----- Record set
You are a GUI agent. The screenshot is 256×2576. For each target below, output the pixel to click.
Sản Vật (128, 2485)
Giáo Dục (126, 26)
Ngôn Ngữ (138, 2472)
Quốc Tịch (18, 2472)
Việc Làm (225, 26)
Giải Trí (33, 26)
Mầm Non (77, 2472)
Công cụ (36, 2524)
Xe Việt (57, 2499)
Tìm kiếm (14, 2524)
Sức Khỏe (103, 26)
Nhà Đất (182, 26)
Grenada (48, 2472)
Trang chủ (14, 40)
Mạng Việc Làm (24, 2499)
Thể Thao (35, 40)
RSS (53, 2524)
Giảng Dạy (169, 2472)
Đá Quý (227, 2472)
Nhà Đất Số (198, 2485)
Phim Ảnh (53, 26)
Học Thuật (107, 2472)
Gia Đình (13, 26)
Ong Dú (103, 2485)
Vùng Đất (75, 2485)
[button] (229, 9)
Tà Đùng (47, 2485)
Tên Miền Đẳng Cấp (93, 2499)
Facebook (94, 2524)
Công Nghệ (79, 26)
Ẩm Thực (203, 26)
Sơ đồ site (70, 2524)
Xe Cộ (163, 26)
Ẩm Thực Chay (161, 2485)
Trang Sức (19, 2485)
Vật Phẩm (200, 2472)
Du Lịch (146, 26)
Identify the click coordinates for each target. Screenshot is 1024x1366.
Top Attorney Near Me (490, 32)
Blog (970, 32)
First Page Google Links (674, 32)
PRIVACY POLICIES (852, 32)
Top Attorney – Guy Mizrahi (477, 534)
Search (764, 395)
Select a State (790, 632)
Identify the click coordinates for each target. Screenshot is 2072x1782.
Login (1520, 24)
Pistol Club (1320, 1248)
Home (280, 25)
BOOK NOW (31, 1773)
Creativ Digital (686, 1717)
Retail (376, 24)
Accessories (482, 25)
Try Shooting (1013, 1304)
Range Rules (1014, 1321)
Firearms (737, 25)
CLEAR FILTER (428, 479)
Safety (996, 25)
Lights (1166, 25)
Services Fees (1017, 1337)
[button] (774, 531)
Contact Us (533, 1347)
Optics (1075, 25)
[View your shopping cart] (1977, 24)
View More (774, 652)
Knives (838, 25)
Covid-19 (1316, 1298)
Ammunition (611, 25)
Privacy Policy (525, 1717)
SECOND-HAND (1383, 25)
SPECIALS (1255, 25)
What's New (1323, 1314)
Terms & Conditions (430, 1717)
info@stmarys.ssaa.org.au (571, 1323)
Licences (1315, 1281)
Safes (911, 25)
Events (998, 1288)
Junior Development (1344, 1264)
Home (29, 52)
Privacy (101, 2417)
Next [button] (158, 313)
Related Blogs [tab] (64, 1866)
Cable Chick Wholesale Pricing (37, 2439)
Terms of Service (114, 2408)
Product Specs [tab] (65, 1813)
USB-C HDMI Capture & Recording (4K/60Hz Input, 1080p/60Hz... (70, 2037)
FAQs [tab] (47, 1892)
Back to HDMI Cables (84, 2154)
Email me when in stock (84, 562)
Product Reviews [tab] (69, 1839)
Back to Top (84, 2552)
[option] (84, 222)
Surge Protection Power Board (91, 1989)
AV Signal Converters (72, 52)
----------
The response must consist solely of the lines from the one with "Ẩm Thực (203, 26)" through the end of the listing above, copied exactly; please include the first and the last.

Ẩm Thực (203, 26)
Sơ đồ site (70, 2524)
Xe Cộ (163, 26)
Ẩm Thực Chay (161, 2485)
Trang Sức (19, 2485)
Vật Phẩm (200, 2472)
Du Lịch (146, 26)
Identify the click coordinates for each target. Screenshot is 1024x1366.
Top Attorney Near Me (490, 32)
Blog (970, 32)
First Page Google Links (674, 32)
PRIVACY POLICIES (852, 32)
Top Attorney – Guy Mizrahi (477, 534)
Search (764, 395)
Select a State (790, 632)
Identify the click coordinates for each target. Screenshot is 2072x1782.
Login (1520, 24)
Pistol Club (1320, 1248)
Home (280, 25)
BOOK NOW (31, 1773)
Creativ Digital (686, 1717)
Retail (376, 24)
Accessories (482, 25)
Try Shooting (1013, 1304)
Range Rules (1014, 1321)
Firearms (737, 25)
CLEAR FILTER (428, 479)
Safety (996, 25)
Lights (1166, 25)
Services Fees (1017, 1337)
[button] (774, 531)
Contact Us (533, 1347)
Optics (1075, 25)
[View your shopping cart] (1977, 24)
View More (774, 652)
Knives (838, 25)
Covid-19 (1316, 1298)
Ammunition (611, 25)
Privacy Policy (525, 1717)
SECOND-HAND (1383, 25)
SPECIALS (1255, 25)
What's New (1323, 1314)
Terms & Conditions (430, 1717)
info@stmarys.ssaa.org.au (571, 1323)
Licences (1315, 1281)
Safes (911, 25)
Events (998, 1288)
Junior Development (1344, 1264)
Home (29, 52)
Privacy (101, 2417)
Next [button] (158, 313)
Related Blogs [tab] (64, 1866)
Cable Chick Wholesale Pricing (37, 2439)
Terms of Service (114, 2408)
Product Specs [tab] (65, 1813)
USB-C HDMI Capture & Recording (4K/60Hz Input, 1080p/60Hz... (70, 2037)
FAQs [tab] (47, 1892)
Back to HDMI Cables (84, 2154)
Email me when in stock (84, 562)
Product Reviews [tab] (69, 1839)
Back to Top (84, 2552)
[option] (84, 222)
Surge Protection Power Board (91, 1989)
AV Signal Converters (72, 52)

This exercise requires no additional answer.